> Directions for this task: The line that contains "Given: Select telecaster" marks the start. Please set it down, with every later line of the data, exactly and without pictures.

> Collected data:
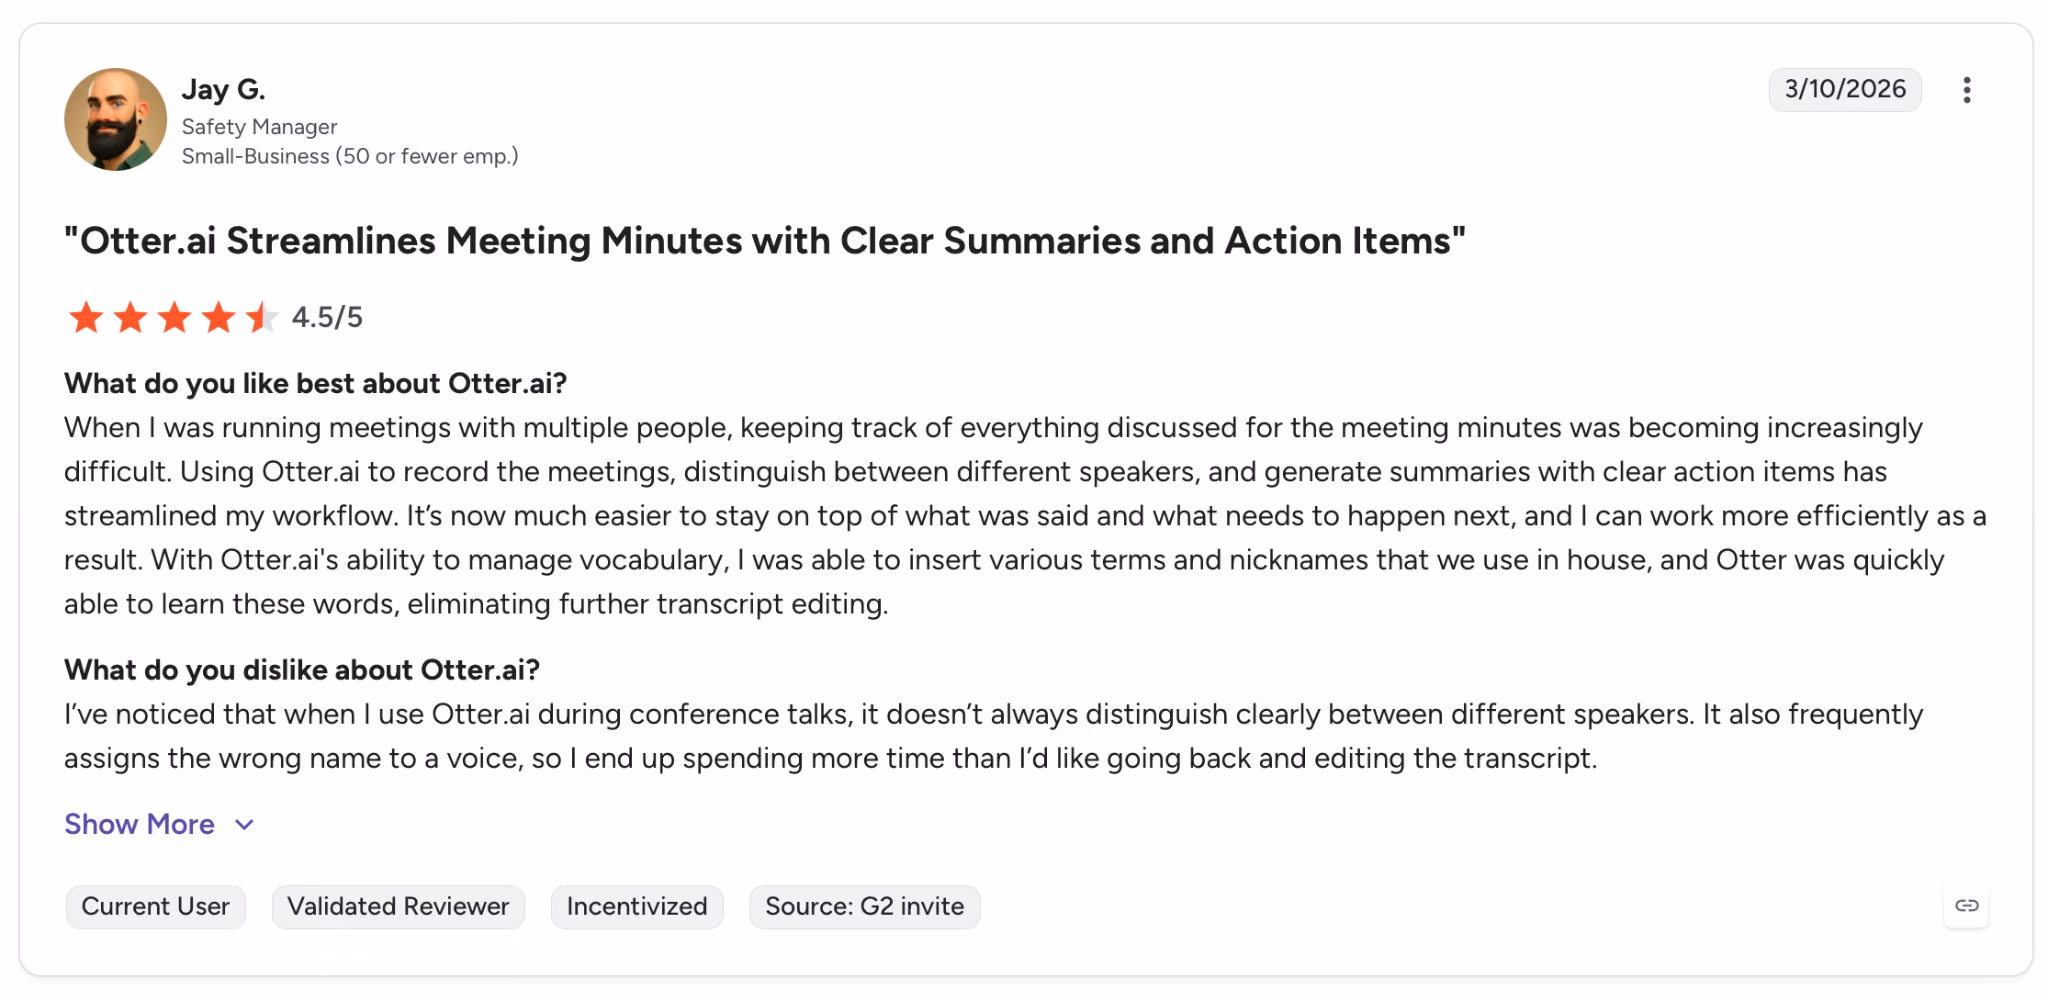Select the Validated Reviewer tag
2048x994 pixels.
398,906
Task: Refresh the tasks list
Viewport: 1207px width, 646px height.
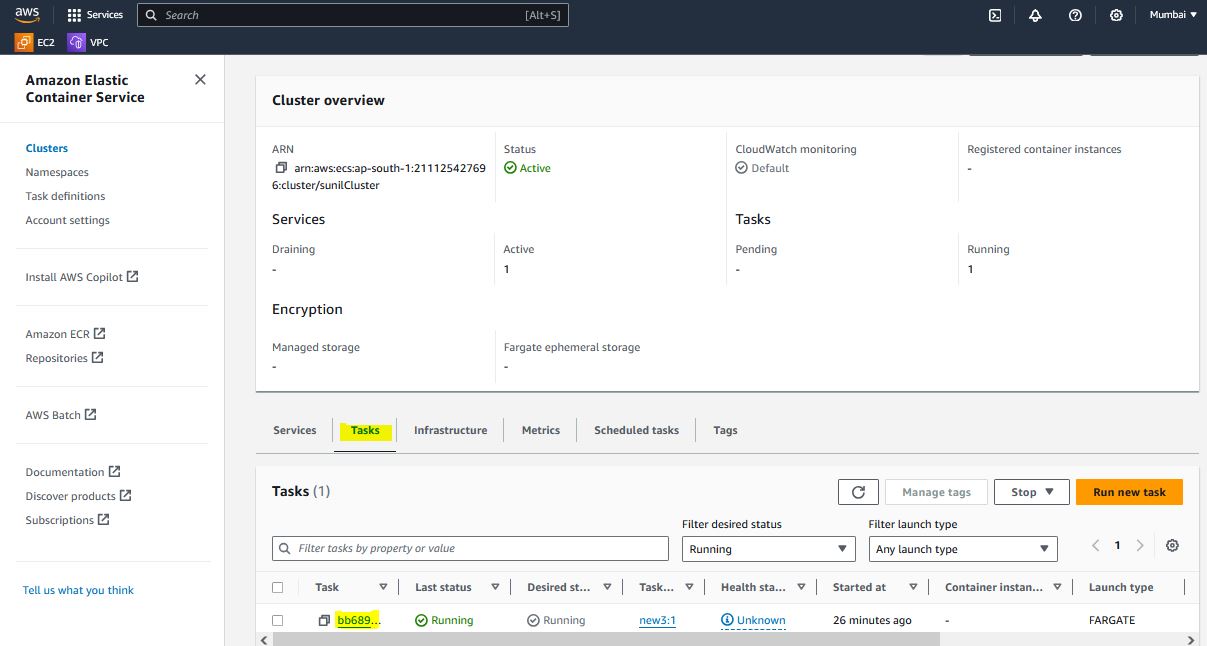Action: (858, 492)
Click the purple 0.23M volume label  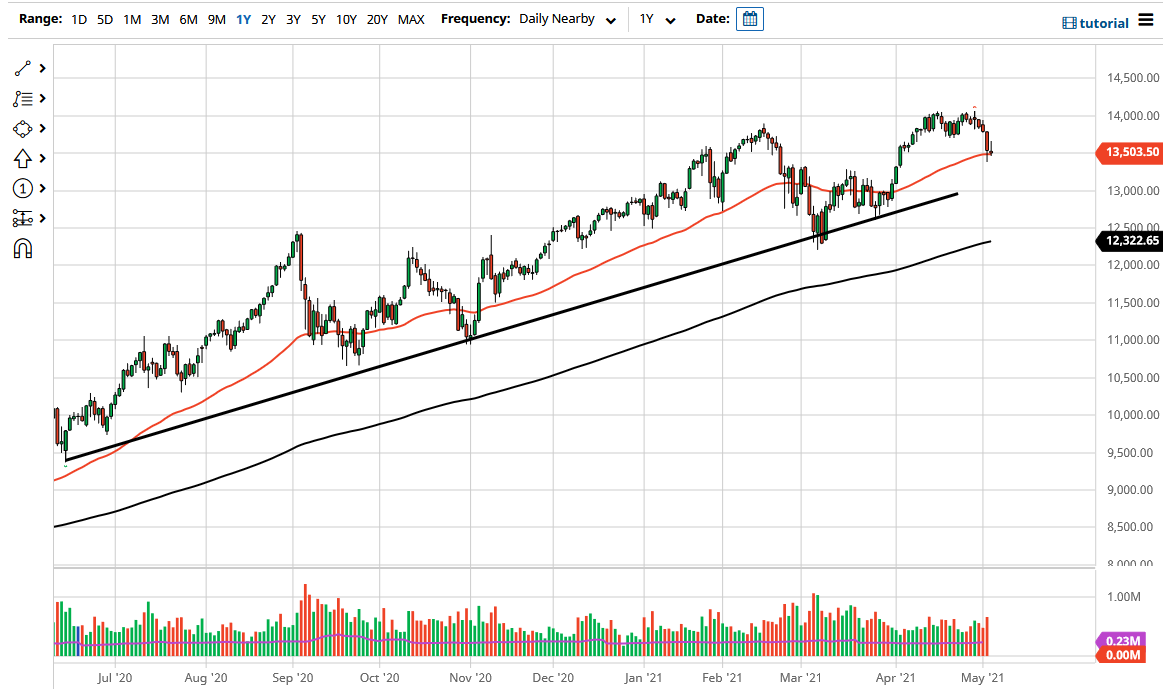1120,639
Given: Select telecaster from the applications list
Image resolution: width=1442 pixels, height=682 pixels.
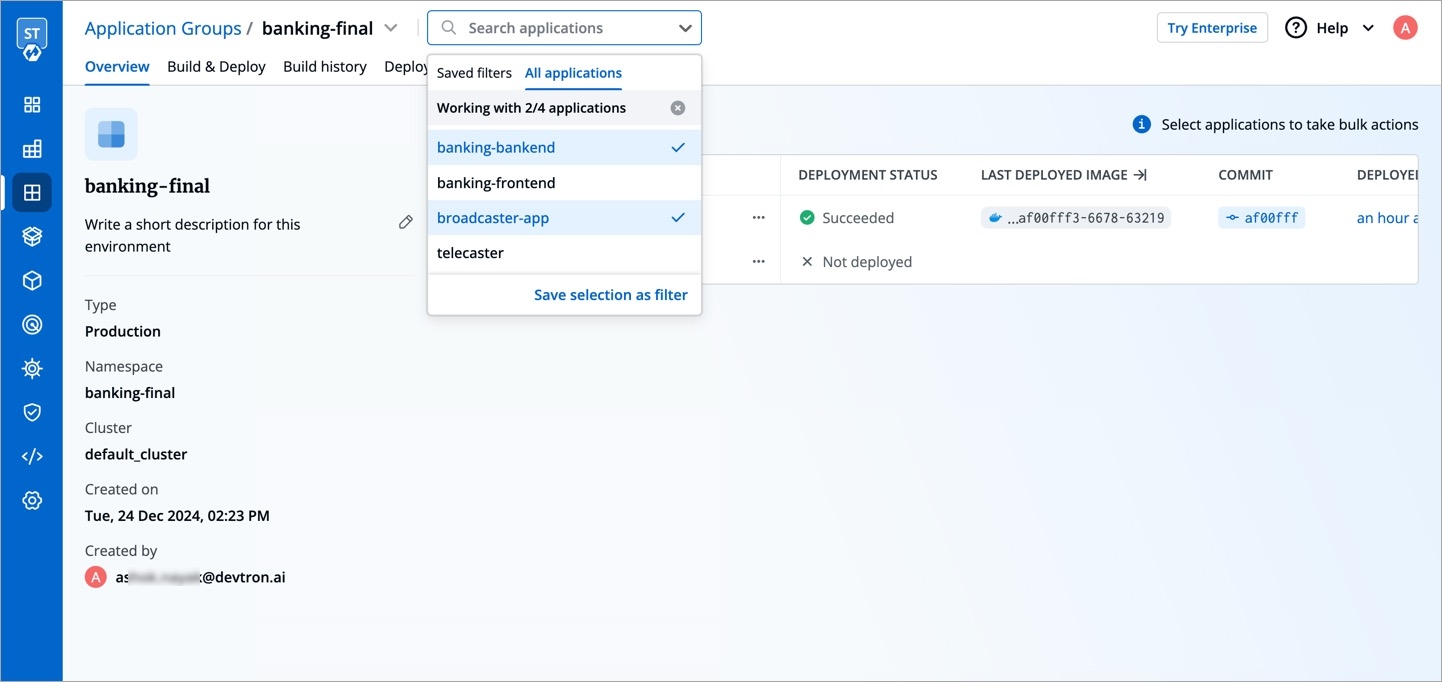Looking at the screenshot, I should click(x=470, y=253).
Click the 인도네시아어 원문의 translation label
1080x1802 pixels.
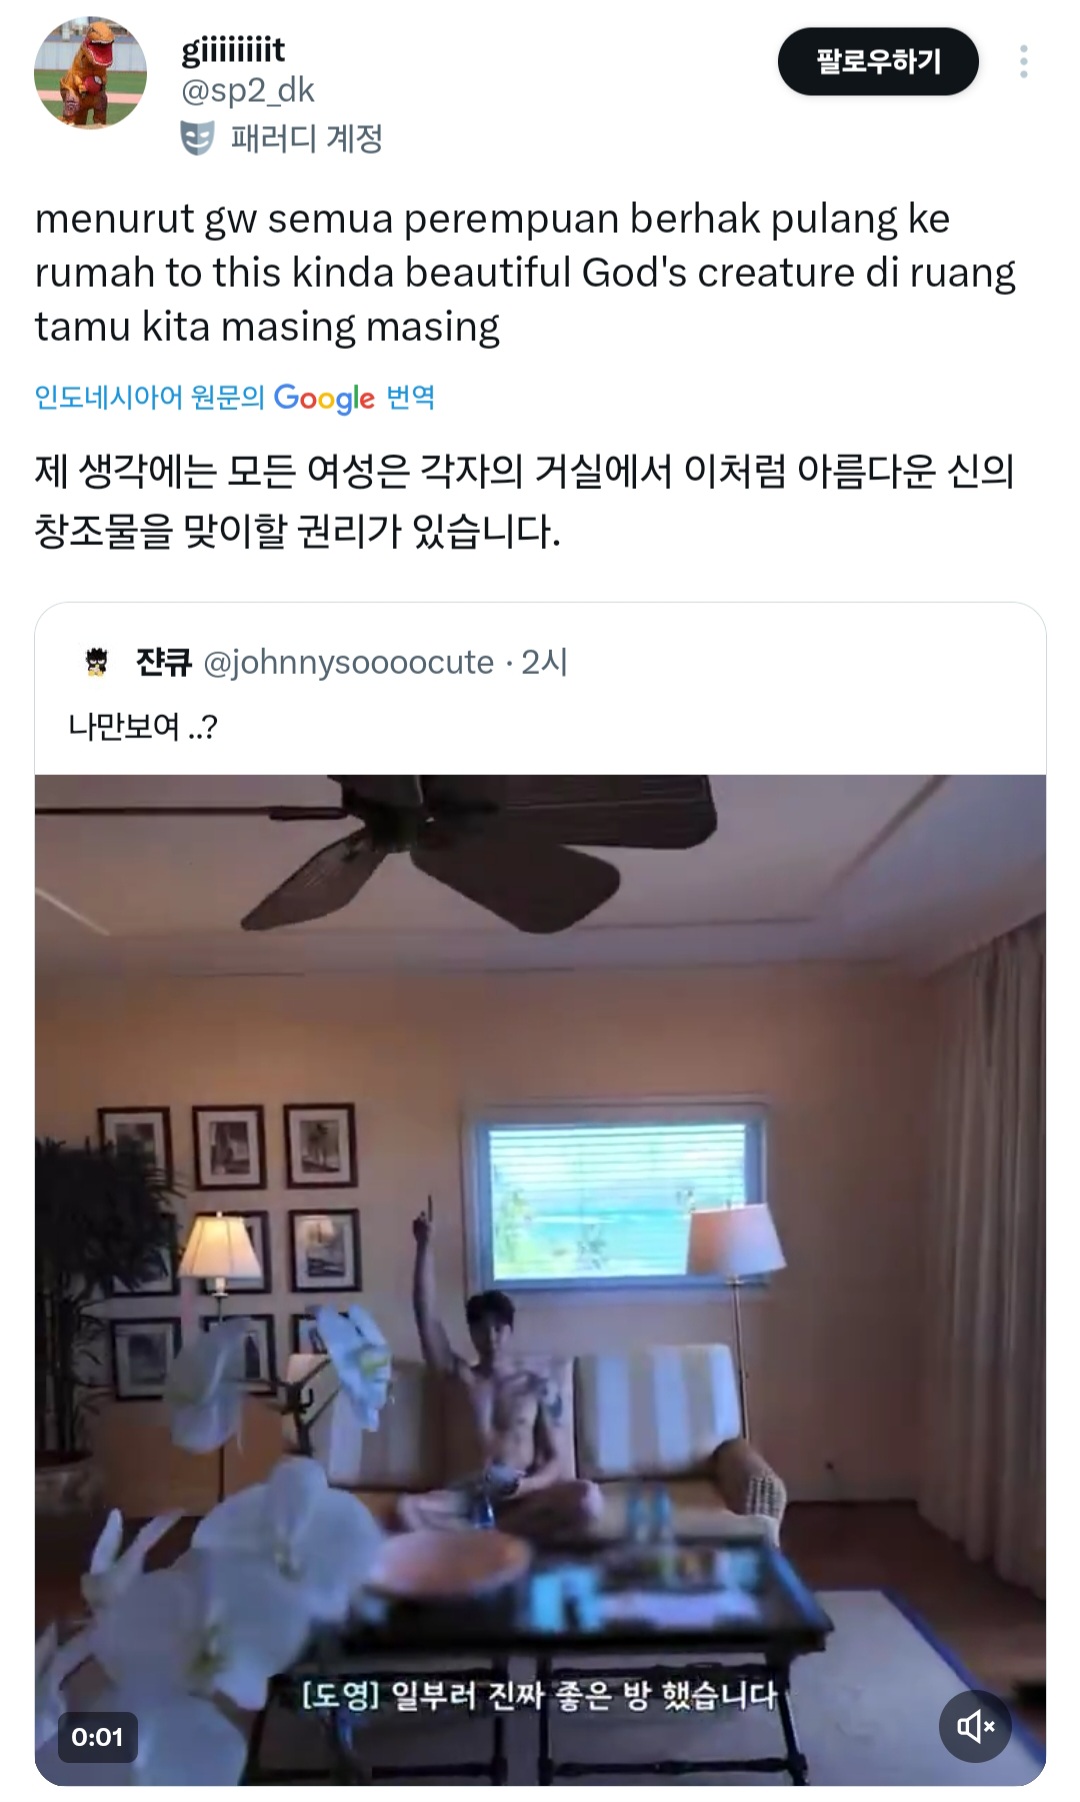[x=149, y=398]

> Task response:
Given: Select telecaster from the applications list
Image resolution: width=1442 pixels, height=682 pixels.
Looking at the screenshot, I should click(x=470, y=253).
Click the 인도네시아어 원문의 translation label
1080x1802 pixels.
[x=149, y=398]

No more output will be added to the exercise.